City Travel - Saint-Germain-des-Prés, Paris

City Travel – Saint-Germain-des-Prés, Paris

The heart of France.

[Text and photos by Mayank Austen Soofi]

Its bell tower is the oldest in the French capital. The Delhi Walla is in Saint-Germain-des-Prés, one of the oldest churches of Paris.

The ancient abbey has been standing on this cobbled ground for more than fifteen centuries. It has a cross, a 14th century statue of Our Lady of Consolation, a wooden statue of Christ, 13 chapels, a couple of paintings and an organ that was installed in 1813.

According to a pamphlet I picked up inside the church, Saint-Germain-des-Prés was named after the bishop of Paris and it was one of the most important intellectual centers of Gaul before it was destroyed by the Norman invasions in the 9th century. The work to re-build the church started in 990.

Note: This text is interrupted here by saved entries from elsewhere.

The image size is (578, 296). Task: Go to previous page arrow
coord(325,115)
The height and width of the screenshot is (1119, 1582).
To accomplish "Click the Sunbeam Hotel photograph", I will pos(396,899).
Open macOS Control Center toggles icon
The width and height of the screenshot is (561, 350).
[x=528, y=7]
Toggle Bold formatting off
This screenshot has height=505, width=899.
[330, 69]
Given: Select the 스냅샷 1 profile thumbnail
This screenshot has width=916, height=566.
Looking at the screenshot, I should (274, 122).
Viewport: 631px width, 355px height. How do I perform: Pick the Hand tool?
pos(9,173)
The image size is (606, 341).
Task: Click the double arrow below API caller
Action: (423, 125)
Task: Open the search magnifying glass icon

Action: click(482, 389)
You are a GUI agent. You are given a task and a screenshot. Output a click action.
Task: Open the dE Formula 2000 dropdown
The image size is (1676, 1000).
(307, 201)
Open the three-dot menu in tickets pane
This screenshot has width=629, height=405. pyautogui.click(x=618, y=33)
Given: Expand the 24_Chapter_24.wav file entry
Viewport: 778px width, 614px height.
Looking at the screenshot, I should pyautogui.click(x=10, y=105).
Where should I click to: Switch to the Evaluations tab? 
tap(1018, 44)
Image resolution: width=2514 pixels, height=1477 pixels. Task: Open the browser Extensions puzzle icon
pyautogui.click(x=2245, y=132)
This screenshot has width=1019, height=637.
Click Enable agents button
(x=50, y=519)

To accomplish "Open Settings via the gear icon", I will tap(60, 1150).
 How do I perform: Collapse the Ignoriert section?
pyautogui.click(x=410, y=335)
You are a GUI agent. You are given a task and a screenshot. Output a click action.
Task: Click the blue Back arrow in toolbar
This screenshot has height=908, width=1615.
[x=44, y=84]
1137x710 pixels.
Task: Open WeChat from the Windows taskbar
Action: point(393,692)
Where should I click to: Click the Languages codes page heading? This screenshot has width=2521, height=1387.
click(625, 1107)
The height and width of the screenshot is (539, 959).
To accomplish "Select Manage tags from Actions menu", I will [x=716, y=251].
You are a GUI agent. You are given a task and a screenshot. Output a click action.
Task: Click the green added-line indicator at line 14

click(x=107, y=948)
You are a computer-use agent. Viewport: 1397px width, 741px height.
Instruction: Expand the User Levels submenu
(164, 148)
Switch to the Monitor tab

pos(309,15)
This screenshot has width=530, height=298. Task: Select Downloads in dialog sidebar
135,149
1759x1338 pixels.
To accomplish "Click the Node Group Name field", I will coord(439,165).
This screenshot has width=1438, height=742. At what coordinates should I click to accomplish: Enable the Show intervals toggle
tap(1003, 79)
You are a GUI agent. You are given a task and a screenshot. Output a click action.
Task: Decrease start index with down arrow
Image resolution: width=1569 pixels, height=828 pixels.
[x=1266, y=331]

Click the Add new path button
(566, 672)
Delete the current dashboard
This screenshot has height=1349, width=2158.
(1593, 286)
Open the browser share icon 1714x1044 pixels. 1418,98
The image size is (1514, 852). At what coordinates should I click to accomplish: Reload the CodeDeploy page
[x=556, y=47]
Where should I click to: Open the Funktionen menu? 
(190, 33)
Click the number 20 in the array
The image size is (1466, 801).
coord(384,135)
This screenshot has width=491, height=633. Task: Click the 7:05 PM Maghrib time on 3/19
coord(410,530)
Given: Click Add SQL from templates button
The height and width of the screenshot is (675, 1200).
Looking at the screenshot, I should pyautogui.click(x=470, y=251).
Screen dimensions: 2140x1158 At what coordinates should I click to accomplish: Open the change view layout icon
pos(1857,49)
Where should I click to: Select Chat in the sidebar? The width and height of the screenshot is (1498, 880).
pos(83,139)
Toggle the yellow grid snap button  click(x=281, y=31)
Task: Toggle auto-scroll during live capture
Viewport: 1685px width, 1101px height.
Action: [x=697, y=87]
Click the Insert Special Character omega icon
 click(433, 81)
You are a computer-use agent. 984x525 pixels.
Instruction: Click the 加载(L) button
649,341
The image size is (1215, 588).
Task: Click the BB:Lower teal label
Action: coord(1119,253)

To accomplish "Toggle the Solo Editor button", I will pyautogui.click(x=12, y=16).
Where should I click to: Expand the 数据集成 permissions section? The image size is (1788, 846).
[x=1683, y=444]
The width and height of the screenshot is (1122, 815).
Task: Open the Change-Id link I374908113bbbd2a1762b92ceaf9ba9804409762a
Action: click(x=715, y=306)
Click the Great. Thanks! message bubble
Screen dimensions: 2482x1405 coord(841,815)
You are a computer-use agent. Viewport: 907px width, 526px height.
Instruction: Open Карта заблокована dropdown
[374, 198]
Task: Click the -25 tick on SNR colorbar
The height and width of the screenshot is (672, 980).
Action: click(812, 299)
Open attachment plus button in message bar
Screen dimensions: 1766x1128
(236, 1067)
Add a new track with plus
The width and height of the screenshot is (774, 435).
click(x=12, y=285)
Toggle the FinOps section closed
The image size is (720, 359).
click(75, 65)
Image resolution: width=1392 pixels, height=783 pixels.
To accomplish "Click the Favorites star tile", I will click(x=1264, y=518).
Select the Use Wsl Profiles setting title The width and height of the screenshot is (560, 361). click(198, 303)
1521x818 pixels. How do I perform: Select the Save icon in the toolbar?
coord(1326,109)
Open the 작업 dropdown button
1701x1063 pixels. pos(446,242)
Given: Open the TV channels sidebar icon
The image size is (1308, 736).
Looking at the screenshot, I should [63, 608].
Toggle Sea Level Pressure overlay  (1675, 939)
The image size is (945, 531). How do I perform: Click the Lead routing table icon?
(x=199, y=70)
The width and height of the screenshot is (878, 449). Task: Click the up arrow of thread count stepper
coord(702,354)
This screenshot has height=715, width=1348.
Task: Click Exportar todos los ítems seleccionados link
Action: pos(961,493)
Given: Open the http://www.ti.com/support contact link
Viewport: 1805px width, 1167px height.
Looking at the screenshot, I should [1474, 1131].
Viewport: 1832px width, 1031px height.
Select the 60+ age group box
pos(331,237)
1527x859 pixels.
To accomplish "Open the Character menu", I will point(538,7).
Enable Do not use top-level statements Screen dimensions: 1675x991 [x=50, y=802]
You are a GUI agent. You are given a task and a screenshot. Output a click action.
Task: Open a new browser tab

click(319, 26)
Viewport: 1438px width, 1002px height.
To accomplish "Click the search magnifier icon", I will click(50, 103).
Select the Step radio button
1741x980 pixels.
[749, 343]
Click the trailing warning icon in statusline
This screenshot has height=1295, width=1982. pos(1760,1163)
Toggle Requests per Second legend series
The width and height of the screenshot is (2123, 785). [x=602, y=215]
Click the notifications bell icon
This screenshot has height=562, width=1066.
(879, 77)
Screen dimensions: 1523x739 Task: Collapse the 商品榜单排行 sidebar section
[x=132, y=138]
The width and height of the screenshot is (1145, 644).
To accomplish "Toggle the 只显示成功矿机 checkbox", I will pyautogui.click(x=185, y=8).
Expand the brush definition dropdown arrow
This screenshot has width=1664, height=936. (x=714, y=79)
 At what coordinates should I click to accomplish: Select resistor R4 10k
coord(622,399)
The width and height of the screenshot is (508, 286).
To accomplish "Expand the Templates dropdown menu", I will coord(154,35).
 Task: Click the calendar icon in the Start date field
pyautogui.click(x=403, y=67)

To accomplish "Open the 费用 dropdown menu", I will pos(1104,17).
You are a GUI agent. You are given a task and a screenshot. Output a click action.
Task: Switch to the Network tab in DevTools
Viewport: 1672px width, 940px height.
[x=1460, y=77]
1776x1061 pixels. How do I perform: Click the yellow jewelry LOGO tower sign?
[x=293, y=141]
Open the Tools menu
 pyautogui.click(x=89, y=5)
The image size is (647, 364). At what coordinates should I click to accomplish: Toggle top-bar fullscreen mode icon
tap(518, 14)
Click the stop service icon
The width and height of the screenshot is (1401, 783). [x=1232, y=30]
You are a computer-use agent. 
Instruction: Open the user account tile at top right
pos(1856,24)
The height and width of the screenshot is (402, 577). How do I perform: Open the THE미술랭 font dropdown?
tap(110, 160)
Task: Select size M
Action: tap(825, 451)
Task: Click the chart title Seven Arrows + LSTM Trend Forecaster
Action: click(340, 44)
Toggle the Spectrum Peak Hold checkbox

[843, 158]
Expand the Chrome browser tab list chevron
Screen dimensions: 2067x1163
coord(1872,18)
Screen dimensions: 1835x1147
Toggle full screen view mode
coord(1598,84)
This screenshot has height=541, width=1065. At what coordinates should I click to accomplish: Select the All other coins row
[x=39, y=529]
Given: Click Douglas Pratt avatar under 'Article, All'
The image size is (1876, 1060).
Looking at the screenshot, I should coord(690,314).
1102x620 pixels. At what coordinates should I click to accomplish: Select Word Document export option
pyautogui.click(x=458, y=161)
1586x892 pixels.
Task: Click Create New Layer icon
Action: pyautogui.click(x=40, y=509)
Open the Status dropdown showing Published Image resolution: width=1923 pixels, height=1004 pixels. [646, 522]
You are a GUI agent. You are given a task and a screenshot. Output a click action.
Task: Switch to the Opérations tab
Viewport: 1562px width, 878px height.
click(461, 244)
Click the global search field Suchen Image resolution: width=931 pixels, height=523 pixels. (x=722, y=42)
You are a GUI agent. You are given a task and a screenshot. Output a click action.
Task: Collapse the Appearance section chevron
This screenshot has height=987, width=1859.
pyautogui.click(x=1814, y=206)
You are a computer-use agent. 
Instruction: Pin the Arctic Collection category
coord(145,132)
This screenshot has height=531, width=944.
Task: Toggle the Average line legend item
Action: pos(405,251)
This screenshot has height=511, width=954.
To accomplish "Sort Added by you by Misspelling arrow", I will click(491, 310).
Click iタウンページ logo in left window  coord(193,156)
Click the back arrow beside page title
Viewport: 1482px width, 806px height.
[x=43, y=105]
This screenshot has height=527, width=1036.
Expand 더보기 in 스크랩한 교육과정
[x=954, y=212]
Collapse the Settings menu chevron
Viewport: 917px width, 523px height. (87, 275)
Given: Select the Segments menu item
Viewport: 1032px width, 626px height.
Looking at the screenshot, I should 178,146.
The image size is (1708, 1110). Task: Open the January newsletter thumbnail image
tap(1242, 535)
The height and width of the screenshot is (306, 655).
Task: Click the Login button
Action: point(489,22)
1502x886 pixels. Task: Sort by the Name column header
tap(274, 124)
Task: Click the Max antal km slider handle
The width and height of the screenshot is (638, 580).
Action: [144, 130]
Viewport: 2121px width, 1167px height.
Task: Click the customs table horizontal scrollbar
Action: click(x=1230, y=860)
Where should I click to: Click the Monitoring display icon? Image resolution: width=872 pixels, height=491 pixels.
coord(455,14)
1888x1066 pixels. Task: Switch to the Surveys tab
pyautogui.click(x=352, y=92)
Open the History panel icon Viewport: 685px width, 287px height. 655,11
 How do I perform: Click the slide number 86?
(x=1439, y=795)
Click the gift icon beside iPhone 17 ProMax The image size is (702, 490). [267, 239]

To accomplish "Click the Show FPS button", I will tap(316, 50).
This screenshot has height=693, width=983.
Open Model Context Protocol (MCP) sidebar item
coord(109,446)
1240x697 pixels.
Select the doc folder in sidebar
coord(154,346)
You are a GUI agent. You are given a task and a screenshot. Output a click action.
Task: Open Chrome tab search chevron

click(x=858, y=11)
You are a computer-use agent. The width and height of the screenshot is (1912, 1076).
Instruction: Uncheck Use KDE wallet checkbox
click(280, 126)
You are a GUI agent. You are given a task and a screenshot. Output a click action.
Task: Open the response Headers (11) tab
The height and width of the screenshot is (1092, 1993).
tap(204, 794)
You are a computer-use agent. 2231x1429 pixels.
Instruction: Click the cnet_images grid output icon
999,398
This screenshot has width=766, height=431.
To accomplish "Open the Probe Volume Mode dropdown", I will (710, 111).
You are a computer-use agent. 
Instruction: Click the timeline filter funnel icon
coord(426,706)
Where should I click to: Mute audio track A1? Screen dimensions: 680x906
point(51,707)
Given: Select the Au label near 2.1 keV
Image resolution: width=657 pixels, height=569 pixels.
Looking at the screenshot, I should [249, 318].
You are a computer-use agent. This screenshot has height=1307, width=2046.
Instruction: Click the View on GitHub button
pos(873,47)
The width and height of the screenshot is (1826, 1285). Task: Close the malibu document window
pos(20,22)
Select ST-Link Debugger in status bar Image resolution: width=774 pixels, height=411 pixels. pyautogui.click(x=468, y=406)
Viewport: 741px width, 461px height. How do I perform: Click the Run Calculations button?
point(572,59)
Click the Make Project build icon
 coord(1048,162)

Today, this stone building gives its name to the city’s 6th arrondissement and is close to some of the great modern-day landmarks of Paris. It is adjacent to La Hune, a double-storey bookshop that remains open until midnight, and is across the street from Les Deux Magots, the café patronized by Jean-Paul Sartre, Simone Beauvoir and Ernest Hemingway – the other evening in this café I spotted a woman with Hemingway’s A Movable Feast.

The left bank of the Seine is a ten-minutes-walk away from the church – the path goes through rue Bonaparte. The Louvre, the spiritual home of our artists, is on the other side of the river. The Musée d’Orsay, museum of impressionists, is also close.

In other words, being inside Saint-Germain-des-Prés is to situate oneself in the heart of the historic and contemporary France.